Work instruction: An exact copy of the entries below is needed, with every picture left out.

[Material shown Boundary: Start]

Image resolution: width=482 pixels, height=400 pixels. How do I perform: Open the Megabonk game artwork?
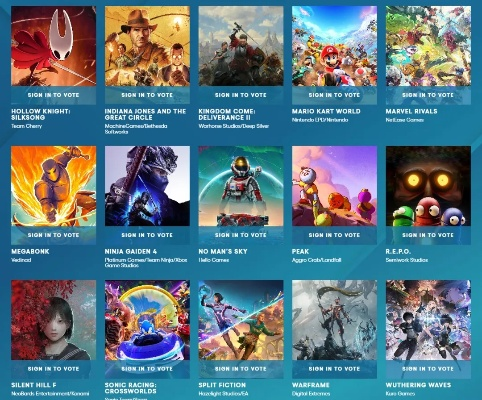coord(54,186)
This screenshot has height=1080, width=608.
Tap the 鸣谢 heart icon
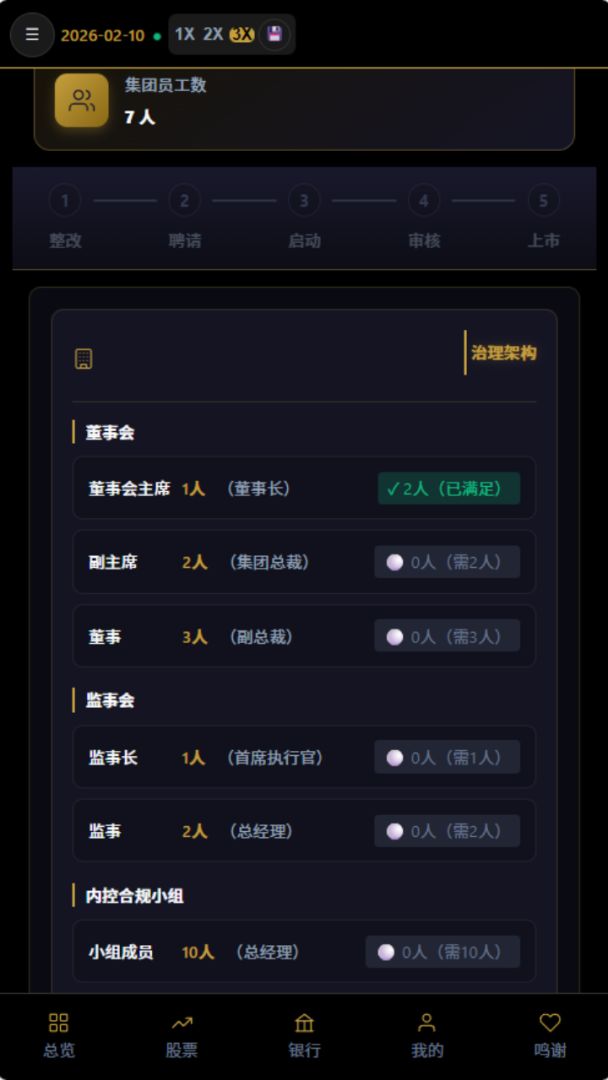tap(551, 1023)
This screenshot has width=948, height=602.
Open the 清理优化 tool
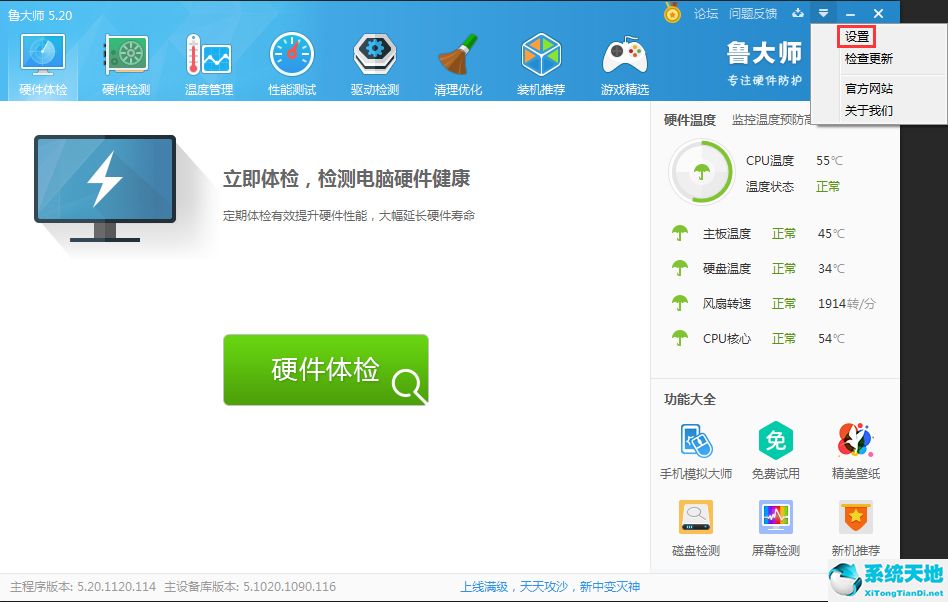point(457,60)
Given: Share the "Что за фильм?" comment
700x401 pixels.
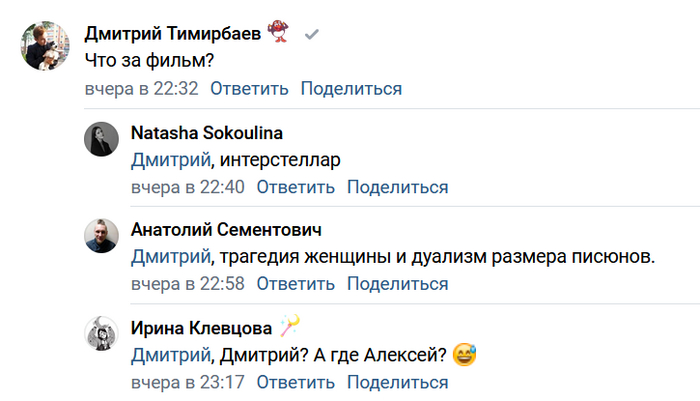Looking at the screenshot, I should click(351, 88).
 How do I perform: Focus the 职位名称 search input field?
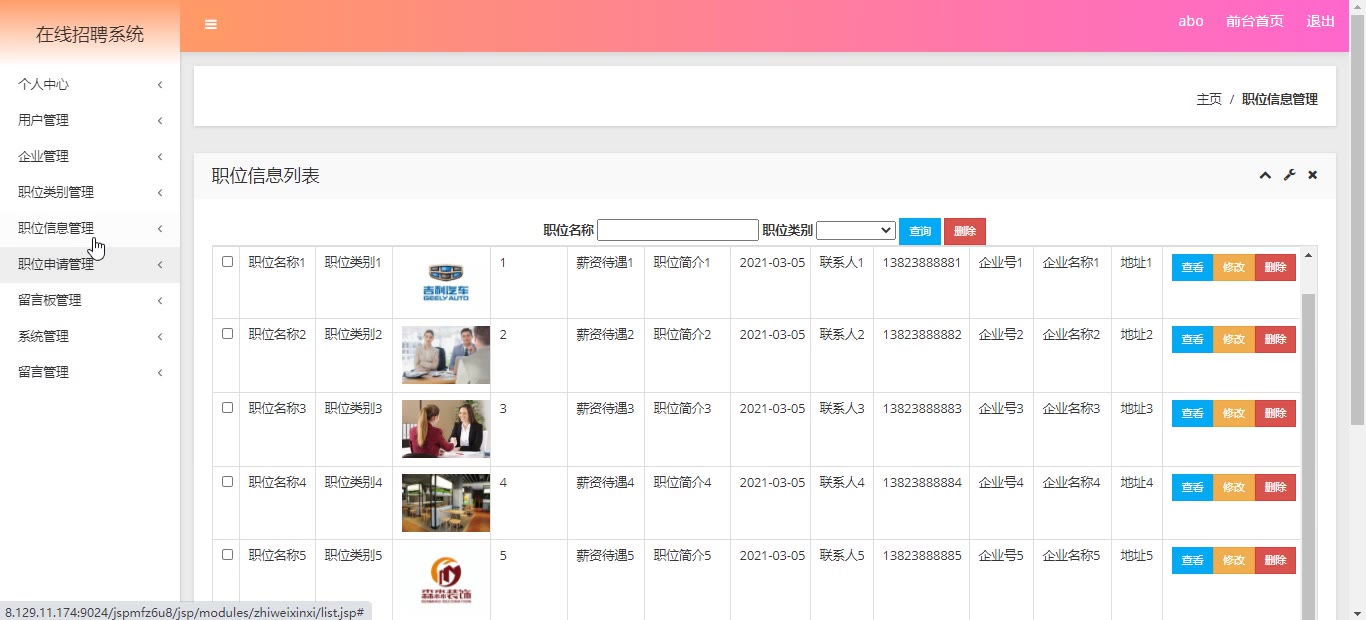coord(677,230)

[Material shown Boundary: End]

The completed task:
Image resolution: width=482 pixels, height=400 pixels. How do I perform: Open the Megabonk game artwork?
coord(54,186)
This screenshot has height=1080, width=608.
Tap the 鸣谢 heart icon
tap(551, 1023)
This screenshot has width=948, height=602.
Open the 清理优化 tool
point(457,60)
Given: Share the "Что за фильм?" comment
700x401 pixels.
Looking at the screenshot, I should click(351, 88).
 How do I perform: Focus the 职位名称 search input field?
coord(677,230)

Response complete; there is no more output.